What JPMorgan hack suspect might offer to help US authorities

Gery Shalon could provide US prosecutors with a road map to Russian cybercrimes, money laundering

By Helena Bedwell, Christian Berthelsen and Michael Riley  /  Bloomberg

Illustration: Mountain People

He is the accused mastermind of one of the biggest hacks ever. He and his crew allegedly pilfered information from more than 80 million JPMorgan Chase & Co clients and ran online gambling, stock manipulation and money-laundering schemes around the world.

Gery Shalon, charged with those crimes four years ago, has rarely appeared in court since he was extradited to the US. Now it is clear why: Shalon is helping US authorities, people familiar with the matter said.

Such cooperation could result in anything from a lighter sentence to outright release. That would be a remarkable turnabout for a man whom then-US attorney general Loretta Lynch accused of netting hundreds of millions of US dollars from “one of the largest thefts of financial-related data in history.”

Because authorities singled out Shalon as the brazen scheme’s leader, he would have to deliver something important to chip away at his 23 counts, several of them carrying potential 20-year prison terms.

While the precise nature of his cooperation is not clear, Shalon intersected with worlds that later came under the glare of some of US history’s most politically charged investigations.

An Israeli citizen, he allegedly teamed up with a Russian hacker who is now also in US custody, raising the prospect that Shalon could provide US prosecutors with a road map to Russian cybercrimes, how criminal hackers interact with that nation’s intelligence services, or both.

Other alleged Russian cybercriminals have been brought to the US and charged, among them potential cooperators.

Judging by the range of activities outlined in Shalon’s indictment, he might also be able to act as a guide into criminal spheres such as international money laundering.

A release of Shalon would be “pretty extreme,” said Rebecca Roiphe, a professor at New York Law School and former Manhattan prosecutor who is not involved in the case. “He must be giving up somebody who is far more culpable than him, either in this crime or in a coordinated crime, to get that deal.”

If he is cooperating, “there may be something coming down the road that will answer this riddle,” she added.

A spokesman for the US attorney’s office in Manhattan declined to comment.

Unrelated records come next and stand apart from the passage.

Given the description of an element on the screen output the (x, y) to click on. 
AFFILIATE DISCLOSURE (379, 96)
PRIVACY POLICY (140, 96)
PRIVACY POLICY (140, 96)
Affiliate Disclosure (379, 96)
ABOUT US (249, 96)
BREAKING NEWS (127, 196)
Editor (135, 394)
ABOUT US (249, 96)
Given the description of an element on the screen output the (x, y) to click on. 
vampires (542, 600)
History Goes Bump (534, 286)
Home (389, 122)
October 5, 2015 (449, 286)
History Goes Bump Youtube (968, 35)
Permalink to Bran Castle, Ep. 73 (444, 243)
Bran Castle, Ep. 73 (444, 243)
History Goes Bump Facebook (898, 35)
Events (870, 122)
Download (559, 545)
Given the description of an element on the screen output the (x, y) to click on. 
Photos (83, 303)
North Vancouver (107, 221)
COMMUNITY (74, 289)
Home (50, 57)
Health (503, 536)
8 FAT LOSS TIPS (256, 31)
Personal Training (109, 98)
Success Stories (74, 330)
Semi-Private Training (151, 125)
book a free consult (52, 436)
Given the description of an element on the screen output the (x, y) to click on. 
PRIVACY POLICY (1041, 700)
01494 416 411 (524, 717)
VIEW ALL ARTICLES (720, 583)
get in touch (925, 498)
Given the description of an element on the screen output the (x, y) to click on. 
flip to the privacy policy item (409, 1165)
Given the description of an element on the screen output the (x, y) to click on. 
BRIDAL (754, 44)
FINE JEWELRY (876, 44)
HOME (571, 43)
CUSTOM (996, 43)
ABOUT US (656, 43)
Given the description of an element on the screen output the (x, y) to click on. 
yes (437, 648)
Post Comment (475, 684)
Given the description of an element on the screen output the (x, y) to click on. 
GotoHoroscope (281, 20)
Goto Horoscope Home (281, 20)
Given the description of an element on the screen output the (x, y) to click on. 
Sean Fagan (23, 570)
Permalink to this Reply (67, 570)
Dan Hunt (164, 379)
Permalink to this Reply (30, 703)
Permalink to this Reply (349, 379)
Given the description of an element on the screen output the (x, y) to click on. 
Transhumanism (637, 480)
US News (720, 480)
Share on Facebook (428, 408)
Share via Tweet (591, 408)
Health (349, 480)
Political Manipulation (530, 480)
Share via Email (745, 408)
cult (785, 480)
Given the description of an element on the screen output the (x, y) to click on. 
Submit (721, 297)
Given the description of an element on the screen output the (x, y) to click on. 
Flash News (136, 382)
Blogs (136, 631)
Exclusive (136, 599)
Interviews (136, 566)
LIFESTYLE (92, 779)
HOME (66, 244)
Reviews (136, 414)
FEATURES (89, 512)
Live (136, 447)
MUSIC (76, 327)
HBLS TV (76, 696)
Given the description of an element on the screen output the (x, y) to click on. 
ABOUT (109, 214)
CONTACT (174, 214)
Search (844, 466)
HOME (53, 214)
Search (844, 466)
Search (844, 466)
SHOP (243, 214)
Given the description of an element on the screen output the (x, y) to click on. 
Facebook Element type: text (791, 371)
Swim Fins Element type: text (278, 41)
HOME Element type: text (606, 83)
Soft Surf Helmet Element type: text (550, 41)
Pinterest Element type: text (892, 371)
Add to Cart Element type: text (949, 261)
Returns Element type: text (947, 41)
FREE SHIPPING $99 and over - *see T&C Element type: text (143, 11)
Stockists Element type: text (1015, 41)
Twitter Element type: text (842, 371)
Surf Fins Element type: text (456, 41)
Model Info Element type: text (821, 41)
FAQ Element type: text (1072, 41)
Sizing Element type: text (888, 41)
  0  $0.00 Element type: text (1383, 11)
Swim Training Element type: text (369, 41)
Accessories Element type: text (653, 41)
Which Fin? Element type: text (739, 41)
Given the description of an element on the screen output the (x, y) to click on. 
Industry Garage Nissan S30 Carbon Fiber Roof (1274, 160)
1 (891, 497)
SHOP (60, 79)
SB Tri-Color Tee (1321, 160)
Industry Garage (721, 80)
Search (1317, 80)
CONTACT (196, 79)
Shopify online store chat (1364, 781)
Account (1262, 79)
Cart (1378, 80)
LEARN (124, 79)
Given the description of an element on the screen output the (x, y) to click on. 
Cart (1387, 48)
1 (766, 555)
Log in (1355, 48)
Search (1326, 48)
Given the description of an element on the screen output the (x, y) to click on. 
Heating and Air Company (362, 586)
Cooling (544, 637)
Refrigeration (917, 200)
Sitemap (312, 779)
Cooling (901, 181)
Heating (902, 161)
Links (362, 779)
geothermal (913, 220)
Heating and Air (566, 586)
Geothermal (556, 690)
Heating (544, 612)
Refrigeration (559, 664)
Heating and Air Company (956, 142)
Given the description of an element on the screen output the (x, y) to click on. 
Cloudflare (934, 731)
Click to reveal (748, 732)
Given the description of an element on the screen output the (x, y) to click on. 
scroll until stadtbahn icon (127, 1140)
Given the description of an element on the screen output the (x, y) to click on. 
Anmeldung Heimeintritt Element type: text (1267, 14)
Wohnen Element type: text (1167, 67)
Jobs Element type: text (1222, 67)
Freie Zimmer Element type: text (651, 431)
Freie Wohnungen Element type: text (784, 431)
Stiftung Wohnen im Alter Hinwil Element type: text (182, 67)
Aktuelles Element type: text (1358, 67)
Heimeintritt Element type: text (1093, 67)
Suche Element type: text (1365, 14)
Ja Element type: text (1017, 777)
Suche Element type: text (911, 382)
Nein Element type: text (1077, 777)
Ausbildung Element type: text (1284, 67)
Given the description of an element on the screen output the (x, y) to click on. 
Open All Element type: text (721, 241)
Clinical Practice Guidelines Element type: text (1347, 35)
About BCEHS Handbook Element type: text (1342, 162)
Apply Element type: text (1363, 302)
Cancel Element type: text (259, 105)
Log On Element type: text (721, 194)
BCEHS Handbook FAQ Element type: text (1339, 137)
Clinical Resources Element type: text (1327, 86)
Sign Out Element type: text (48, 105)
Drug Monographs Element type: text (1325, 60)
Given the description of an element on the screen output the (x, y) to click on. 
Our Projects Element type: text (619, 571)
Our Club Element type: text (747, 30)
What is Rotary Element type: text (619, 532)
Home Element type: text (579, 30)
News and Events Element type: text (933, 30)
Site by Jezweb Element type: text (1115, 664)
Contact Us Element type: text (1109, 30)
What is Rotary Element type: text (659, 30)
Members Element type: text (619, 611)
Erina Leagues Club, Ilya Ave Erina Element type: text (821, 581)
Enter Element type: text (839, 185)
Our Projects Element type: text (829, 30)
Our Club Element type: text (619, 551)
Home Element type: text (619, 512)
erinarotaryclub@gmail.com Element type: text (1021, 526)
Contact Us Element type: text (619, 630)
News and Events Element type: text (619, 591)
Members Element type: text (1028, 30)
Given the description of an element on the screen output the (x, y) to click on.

A lawyer for Shalon did not respond to requests for comment.


The prospect of a light sentence for Shalon was raised recently by his father, Shota Shalelashvili, a lawmaker in the Republic of Georgia.

In an interview on Georgian television last month, Shalelashvili hinted that his son could soon be released from US custody after explaining how he carried out the hack and repaying “millions” in stolen money.

Shalon has been allowed to remove his home monitoring device, his father told Georgian television, indicating he was at some point allowed to move from jail to home confinement.

Shalelashvili did not respond to requests to comment about the TV report.

Shalon’s alleged hacking conspiracy had tentacles across a wide swath of the global financial system and encompassed identity theft, pump-and-dump frauds, illegal Internet casinos and money transfers via an illegal cryptocurrency exchange. Victims of the hack included Fidelity Investments, E-Trade Financial Corp and Dow Jones & Co.

The breach of sensitive systems inside JPMorgan was so vast that US intelligence officials initially feared there might be a connection to Russian spy agencies, and they provided the FBI with evidence of possible links, according to a US law enforcement official.